------ Document text ------
Morales only scored 86 runs in a high scoring Angels lineup.  He maintained a healthy .355 OBP and OPS of .924, but those numbers fall short of some other candidates.  He strikes out with relative frequency at 117 K's vs. 46 walks.  Morales typically bats 6th with Hunter and Guerrero in the lineup, which right or wrong, makes it a little harder to justify league MVP.  Combine the above with Morales playing a less critical defensive position and he doesn't quite fit the bill.  

Miguel Cabrera.  There are a lot of similarities to Morales' resume.  Cabrera is also a 26-year old first basemen that was the primary offensive cog on a winning team.  Unlike Morales, Cabrera has been putting up big numbers for years and shouldered even more weight in Detroit.  He was the only feared hitter in an otherwise inconsistent Tigers lineup.  He played in 160 games and finished at .324, 34, 103.  Despite a mid-season run producing slump, he had superb numbers across the board.  

There is one glaring deficiency for Cabrera...the lack of a playoff appearance.  Detroit lost a one game playoff to Minnesota and finished 2nd in the AL Central.  To make matters worse, Cabrera was mired in controversy over the critical last weekend of the season.  He made headlines for an altercation with his wife, in which he was heavily intoxicated with a 0.26 BAC at 5am on Saturday morning.  Detroit lost 2 out of 3, which allowed Minnesota to force a tiebreaker.  Cabrera went 0-11 during the series while nursing a serious hangover.  Cabrera may have been the frontrunner if the season finished differently, but he will not win the award.
------
** Required tasks **
**a.** What blood alcohol content did Cabrera register at 5am on Saturday morning, according to the MVP discussion?
**b.** Please continue the MVP discussion about Morales and Cabrera from the point where it stops.
------ Exercise data ------
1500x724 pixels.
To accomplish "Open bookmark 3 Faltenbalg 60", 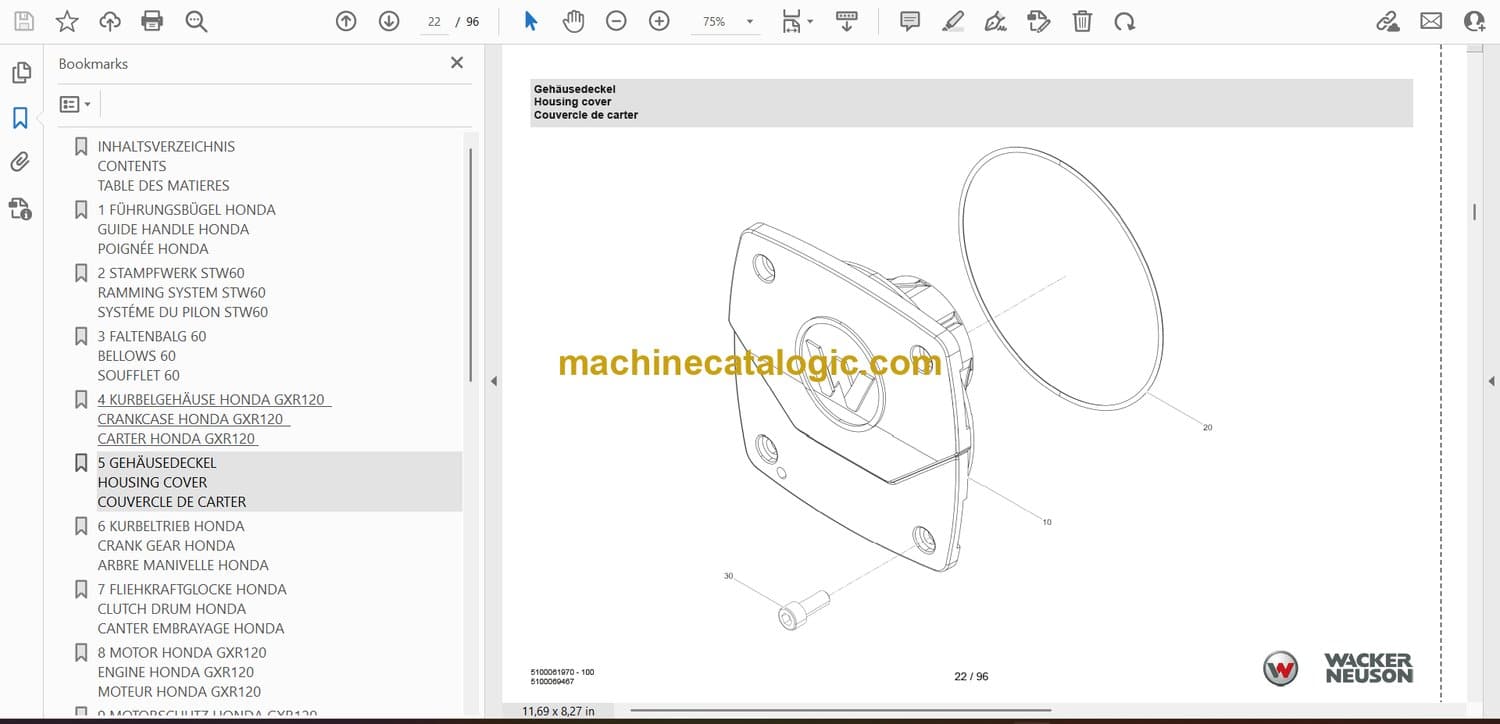I will coord(152,336).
------
** Answers for this exercise **
**a.** 0.26

**b.**
Derek Jeter.  Could this be the year the Yankee captain is given the career achievement MVP?  It's possible.  Mr. consistency again finished with stellar numbers, while primarily hitting leadoff in baseball's most potent lineup.  He eclipsed 200 hits for the 7th time, finishing 2nd in the majors with 212.  He hit .334 with an OBP of .406.  Jeter also stole 30 bases and scored 107 runs.  At the age of 35, Jeter showed no signs of slowing down. 

The big knock on Jeter is that he drove in far fewer runs than any other candidate.  This is to be expected as a leadoff hitter, but he hit a mere .259 with runners in scoring position.  That is likely the biggest blemish to his MVP credentials.  Joe Mauer, for example, hit over 100 points higher with RISP.  Jeter had another fantastic year, anchoring baseball's best team, but the award will come down to the next two candidates.

Mark Texiera.  Bottom line is this guy is a d-bag and plays for a team many of us love to hate.  He's a phony in the media and a cry baby on the field.  That said, Texiera made a huge impact in his first season with the Yankees.  He led the AL wtih 122 RBI, 344 total bases, and tied for the HR lead at 39.  He was the key offensive difference maker in propelling the Yanks back to the top spot in baseball. 

One thing, however, that isn't reflected in the stats is Texiera's dependance on support in the lineup.  He was a completely different hitter early in the year without A-rod's presence behind him in the cleanup spot.  Despite my personal bias, you can't argue Texiera had a great season on a great team...but he's the runner up in my book.

And your 2009 AL MVP winner is........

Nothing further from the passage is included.